- Version: 1.0
- Demo Page: View Demo
- Product Type: Single-File, Self-Modifying HTML Application
- Core Concept: An agentic DOM workspace where an LLM has full read/write/delete privileges over its own source code and visual interface.
1. Executive Summary
Project Ouroboros is a standalone .html file that acts as a boundless, draggable workspace (“Infinite Canvas”). It contains an integrated LLM loop (via OpenAI) that reads the current state of the document’s DOM as its context.
Instead of a conversational chat interface, Ouroboros operates on a state-transition model: The LLM takes the current state of the HTML file (State A) and generates executable JavaScript to mutate it into a new state (State B). This allows the application to create new tools, optimize existing code, or restructure its own interface on the fly.
2. Core Architecture & The “Context Loop”

Data listing:
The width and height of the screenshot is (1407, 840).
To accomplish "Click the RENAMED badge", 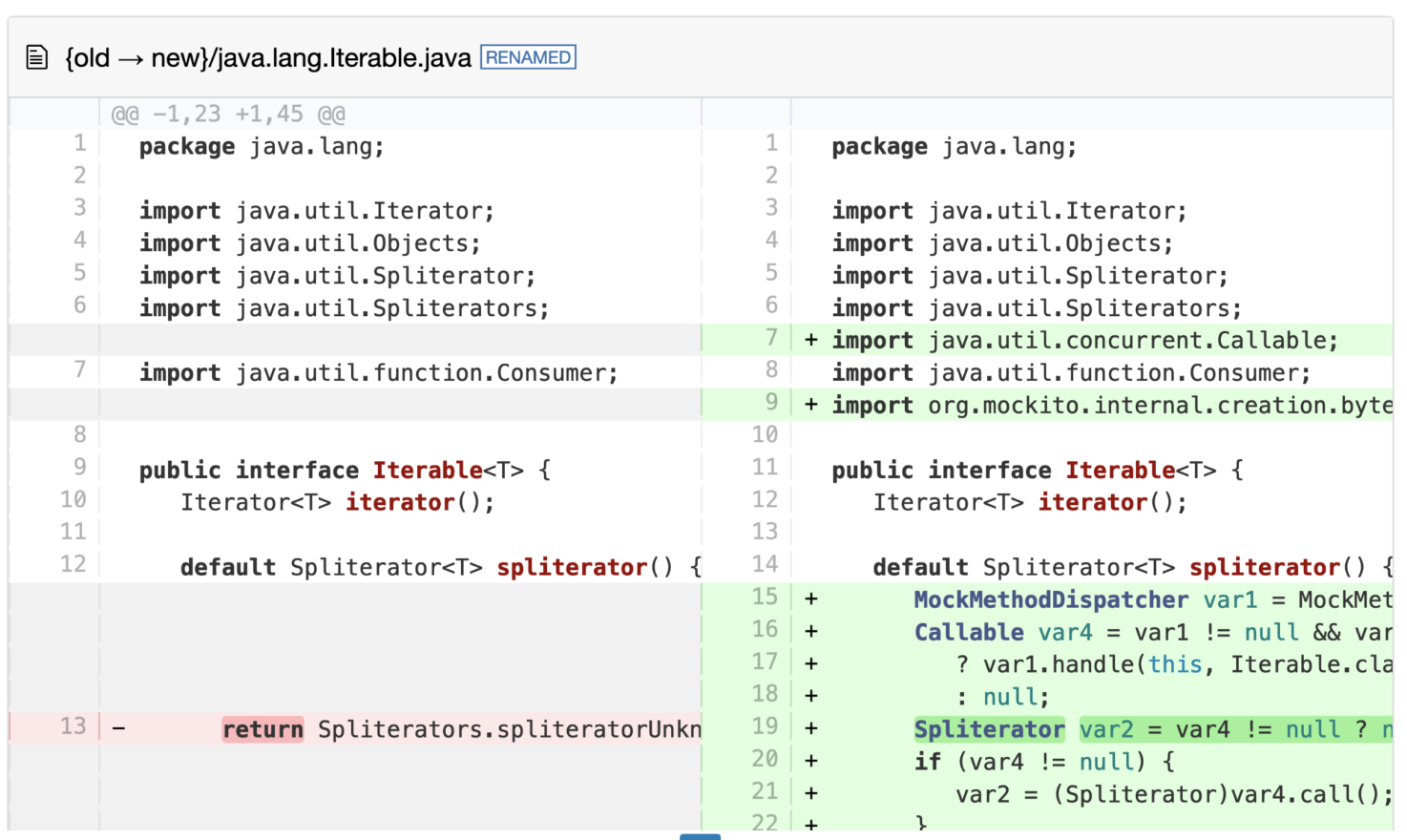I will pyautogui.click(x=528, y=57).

--

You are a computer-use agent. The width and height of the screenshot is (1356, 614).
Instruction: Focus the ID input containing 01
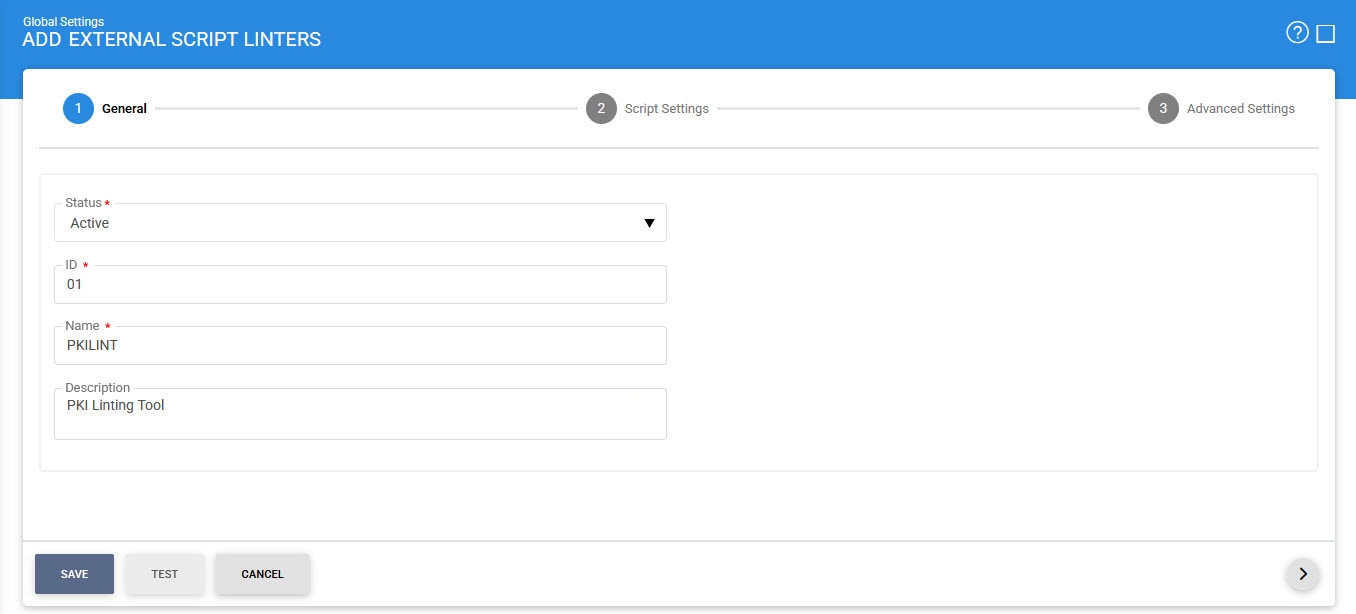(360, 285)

Tasks to carry out:
[A] Answer these from the Project Ouroboros text, one line each:
(i) What product type does it list?
(ii) Through which provider does its integrated LLM loop run?
(iii) What does the LLM generate to turn State A into State B?
[B] According to the Project Ouroboros text, how does the state-transition model let the application change itself?

Results of the tasks:
[A]
(i) Single-File, Self-Modifying HTML Application
(ii) OpenAI
(iii) Executable JavaScript

[B] The LLM takes the current state of the HTML file (State A) and generates executable JavaScript that mutates it into a new state (State B). This lets the application create new tools, optimize existing code, or restructure its own interface on the fly.